Three years into his injuries, doctors have told Kieffer that they only are able to manage his ailments, at least for the foreseeable future. The frustration in his voice when he speaks of his ongoing recovery is palpable. To achieve euphoria, he must stay in motion, relentlessly propelling himself into the unknown:

"I feel the euphoria of working out. But if I stop being productive then it gets much worse because the pain defines you and it owns you and you feel like you have no freedom or control over your life. When I’m training, I don’t feel the pain as badly because I’m thinking about something else. I want to get on the bike and hammer and feel the burning in my legs versus the back pain. I want to test myself to see how hard I can go."

A race without a finish

To be a competitive athlete is, by some stretch of the imagination, an act of defiance. Athletes defy the average human’s natural drive to take it easy on a daily basis, willing their bodies out of bed early to train before their minds can tell them "No." They push themselves physically and emotionally through intense discomfort and fatigue, their sights zeroed in on a goal or finish line they believe to be somewhere in the distance.

Any endurance athlete will tell you that as much as he loves to race, after all the hours of labored breathing, road rash, bloody blisters, burning muscles and chafing on parts of his body he didn’t think was possible, often the finish line is a welcome respite, the prize for his hard-fought efforts. Chronic pain has placed Kieffer on a course that lacks the promise and reward of such a finish.

But he found a silver lining in the Warrior Games. "The Warrior Games keep the athletes’ competitive drive going.
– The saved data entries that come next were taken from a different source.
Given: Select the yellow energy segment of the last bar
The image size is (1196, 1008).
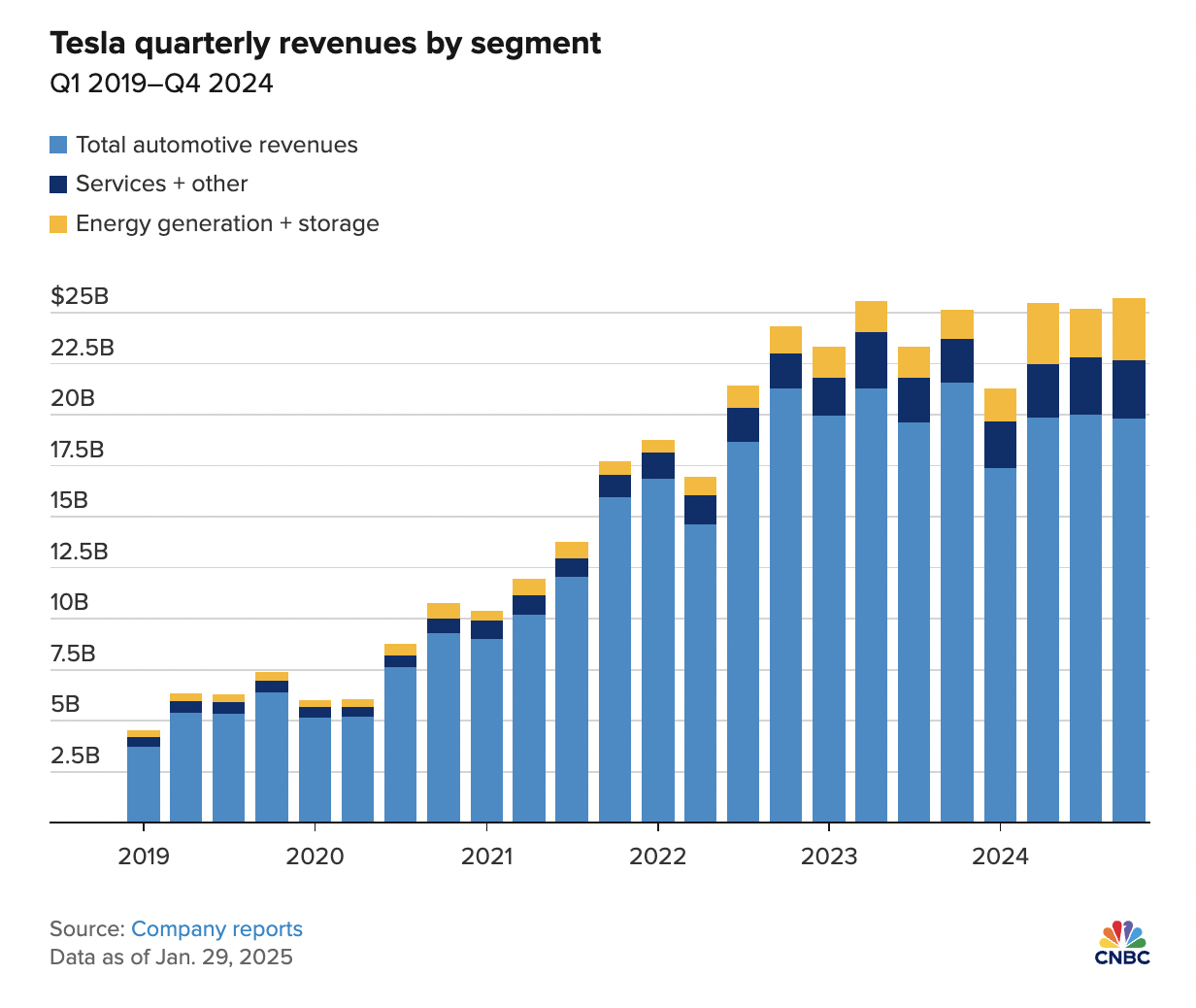Looking at the screenshot, I should point(1129,329).
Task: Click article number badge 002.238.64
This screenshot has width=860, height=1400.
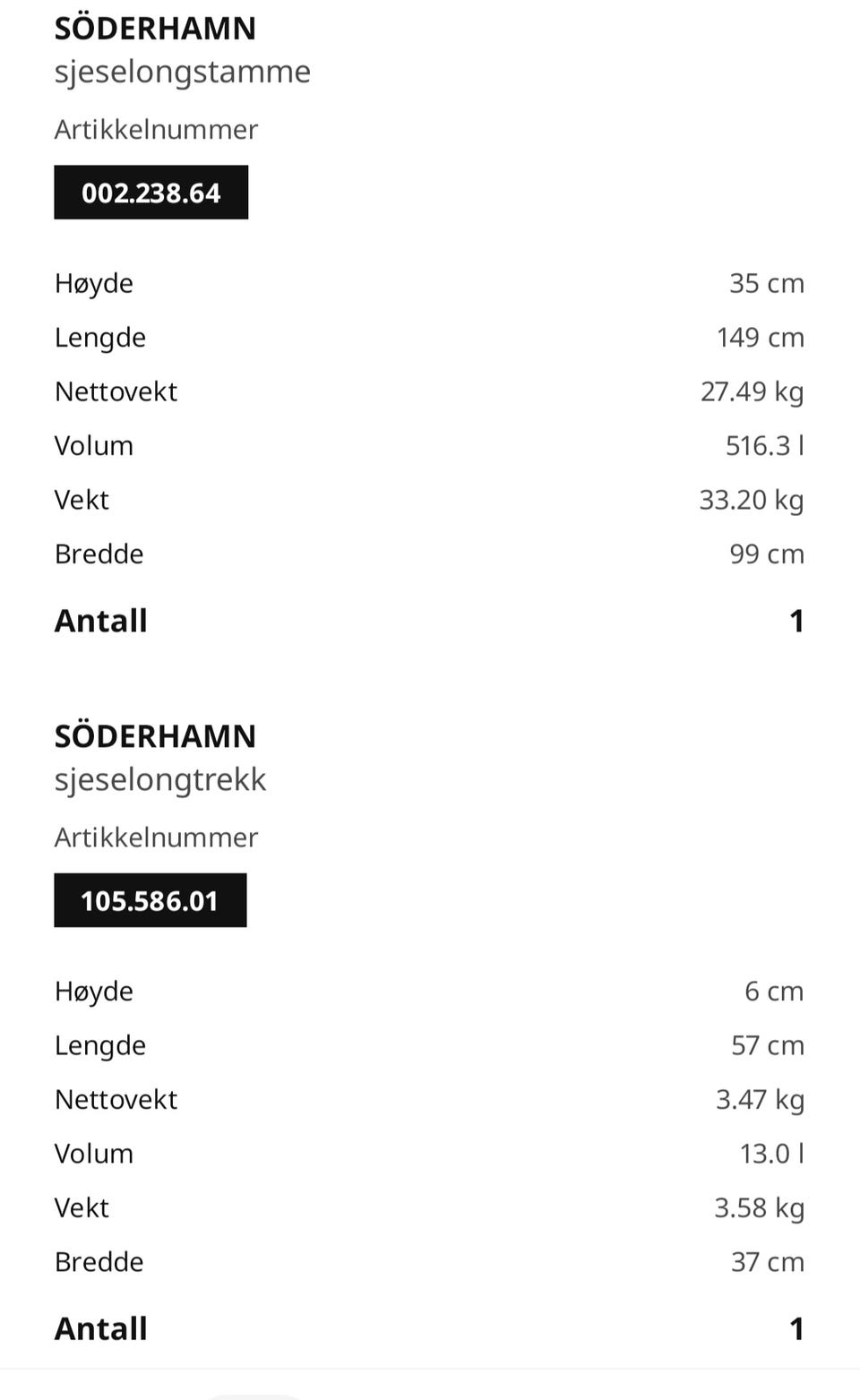Action: click(x=150, y=193)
When you’re dealing with chronic pain, you’re dealing with a whole lot of emotional issues, and that can hurt you more than any of the physical pain," he said. "It’s so important to have something to strive for, and the Warrior Games give you a reason to get up and compete with people who have gone through the same things, and just do something besides feel sorry for yourself."
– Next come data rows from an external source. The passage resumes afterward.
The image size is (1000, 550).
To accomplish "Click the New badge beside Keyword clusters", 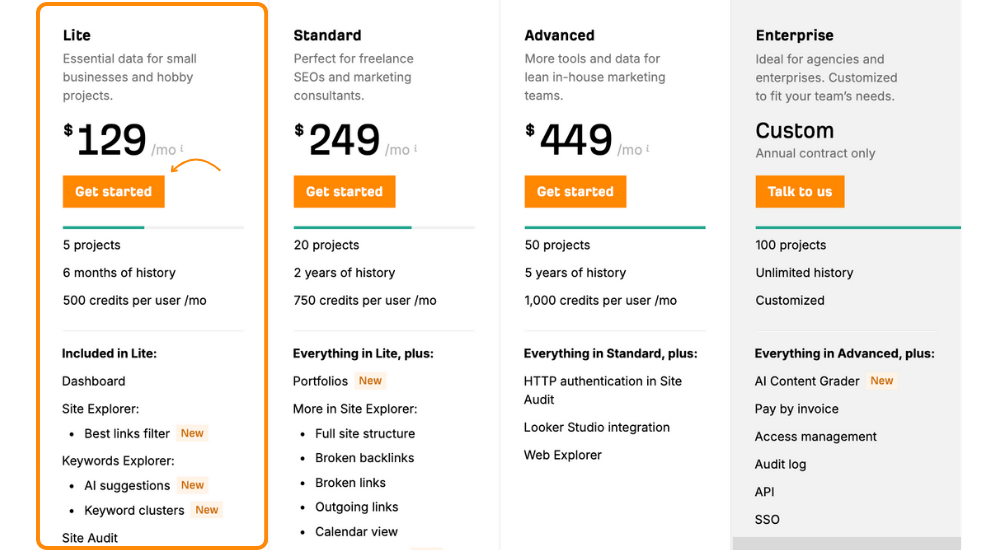I will [x=207, y=510].
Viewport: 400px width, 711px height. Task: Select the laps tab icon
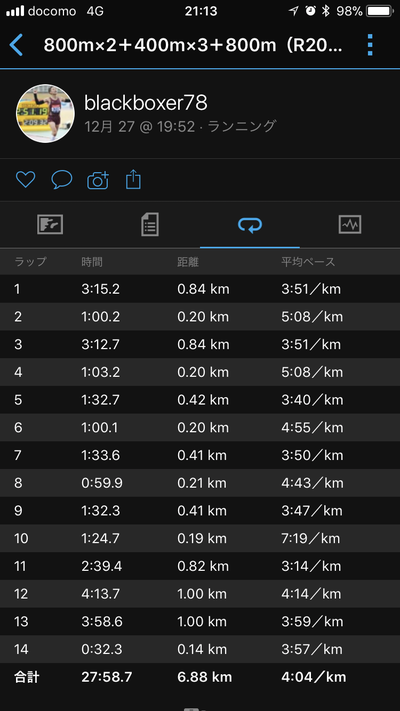pos(250,224)
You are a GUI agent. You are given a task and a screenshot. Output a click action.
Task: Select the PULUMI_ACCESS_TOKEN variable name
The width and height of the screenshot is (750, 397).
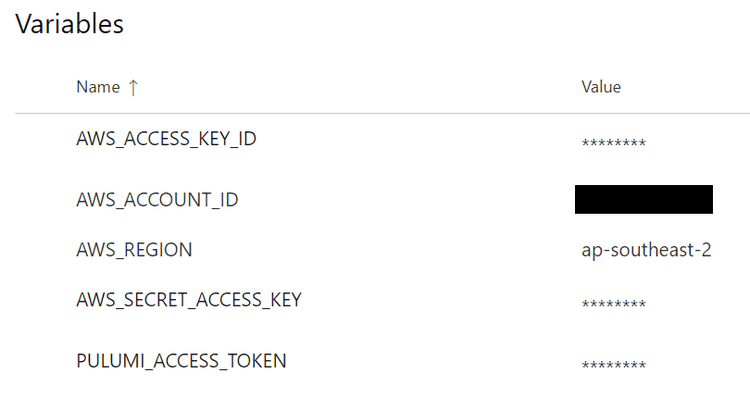click(181, 361)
U.S. Air Force Maj. James Bales, who competed with Kieffer on the Air Force Triathlon Team, hand-picked Kieffer to represent the Air Force in the Ultimate Champion division "because I truly believed he would win," he said.
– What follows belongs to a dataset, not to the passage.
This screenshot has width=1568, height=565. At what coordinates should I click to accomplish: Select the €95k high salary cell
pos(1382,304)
"I have always been impressed with how Mitch is able to get the job done, and always with a smile on his face. Soon after taking the reins as head coach of the Air Force Warrior Games team, I heard of Mitch’s injury. I’ve known sports are an integral part of his life and wanted to reach out to him, not only for his athletic prowess but because of his motivational and inspirational attitude and impact his leadership would have on the other athletes," Bales added.

Spoken like a true endurance athlete (and personal trainer for the past decade), Kieffer motivates himself and his clients to "embrace pain like a lover." The hard life lessons he learns on the bike, on the pavement or in the pool spill into all areas of his life: "Those who shy away from pain and quit when it starts to hurt will find it more difficult to adapt to adversity. When a job gets tough, or a relationship gets hard, the quitting mentality, finding an easy way out, is not an option. Embracing the pain and fighting through it works counterintuitively, ultimately improving quality and purpose of life."

The next Warrior Games begin Sept. 28, 2014, and Kieffer has set his sights on defending his title.